Paul Murrell wrote:
Hi

If using integer indices is awkward, you could push a viewport tree with the relevant viewports given useful names. Then you can downViewport() using the names (if those plots are lattice plots, then you might even be able to use the 'draw.in' argument). Is that the sort of thing you are looking for?

Actually no, integer is just fine, and querying viewports by name would be slower, no?. I more wanted to confirm that my approach was sound, using lapply and loops, and that I was using as much of the grid vectorizing features that were available. For instance, a few iterations ago I attempted to construct what I thought was a vector of viewports like so:

x <- c(2,4,2,4)
y <- c(2,2,4,4)
print(...,vp=viewport(layout.pos.col=x,layout.pos.row=y)

which would print ... to each viewport. I realize now that specifying a vector for layout.pos.* args is just to construct one larger viewport of the adjacent viewports, right?

Thanks for the quick feedback!

Jeff

Paul


Jeff Horner wrote:
Hi,

I recently created a function which uses grid with a viewport constructed with grid.layout() to position four plots on a plot device. My question is what's the best way to programatically traverse each element of the viewport?

The grid is 5x5 and the four plots occupy positions (2,2), (4,2), (2,4), and (4,4).

Here's the viewport code:

  pushViewport(
         viewport(
             layout=grid.layout(
                 nrow=5,
                 ncol=5,
                 widths=unit(
                     c(margin[2],1,margin[6],1,margin[4]),
                     c('npc','null','npc','null','npc')),
                 heights=unit(
                     c(margin[3],1,margin[5],1,margin[1]),
                     c('npc','null','npc','null','npc'))
             )
         )
     )

margin is a numeric vector of length 6 which resp defines the bottom, left, top, right, horizontal, and veritical margins (the cross hairs between the 4 plots). This is to allow the user to define how much margin should exist around all plots and between the plots.
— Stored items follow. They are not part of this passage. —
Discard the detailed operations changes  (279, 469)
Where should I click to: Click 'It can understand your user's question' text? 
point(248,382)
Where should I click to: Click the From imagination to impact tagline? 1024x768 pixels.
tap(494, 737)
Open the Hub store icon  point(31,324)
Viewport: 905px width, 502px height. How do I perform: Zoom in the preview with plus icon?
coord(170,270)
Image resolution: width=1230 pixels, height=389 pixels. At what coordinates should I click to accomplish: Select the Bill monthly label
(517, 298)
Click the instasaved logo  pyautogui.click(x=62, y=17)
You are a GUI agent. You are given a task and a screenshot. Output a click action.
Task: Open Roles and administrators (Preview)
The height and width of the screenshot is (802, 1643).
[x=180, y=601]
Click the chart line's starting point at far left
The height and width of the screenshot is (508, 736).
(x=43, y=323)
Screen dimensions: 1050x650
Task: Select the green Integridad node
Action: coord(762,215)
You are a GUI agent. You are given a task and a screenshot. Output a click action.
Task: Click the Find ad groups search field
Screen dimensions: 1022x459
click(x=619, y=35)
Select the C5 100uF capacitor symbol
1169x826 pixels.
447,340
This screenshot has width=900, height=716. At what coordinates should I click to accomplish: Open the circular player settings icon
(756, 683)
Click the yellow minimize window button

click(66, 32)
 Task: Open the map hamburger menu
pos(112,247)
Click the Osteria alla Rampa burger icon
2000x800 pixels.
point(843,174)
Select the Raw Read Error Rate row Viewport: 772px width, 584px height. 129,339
I then use lapply to visit only those viewports to place the plots by specifying an x and y vector like so:

x <- c(2,4,2,4)
y <- c(2,2,4,4)
i <- 1
lapply(list(plot1,plot2,plot3,plot4),function(j){
    print(j,vp=viewport(layout.pos.col=x[i],layout.pos.row=y[i])
    i <<- i + 1
})

Looks kludgey. Is there a better way?

Also, I created debug code to visit those viewports where *nothing* is supposed to be printed except for a grey box with black edges:

z <- outer(logical(5),logical(5),"==")
for (i in 1:length(x)) z[x[i],y[i]] <- FALSE
for (i in 1:5){
    for (j in 1:5){
       if (z[i,j])
          grid.rect(gp=gpar(fill="grey"),
            vp=viewport(layout.pos.col=i,layout.pos.row=j))
    }
}

This looks kludgey as well. Any other ways outer there that are more elegant?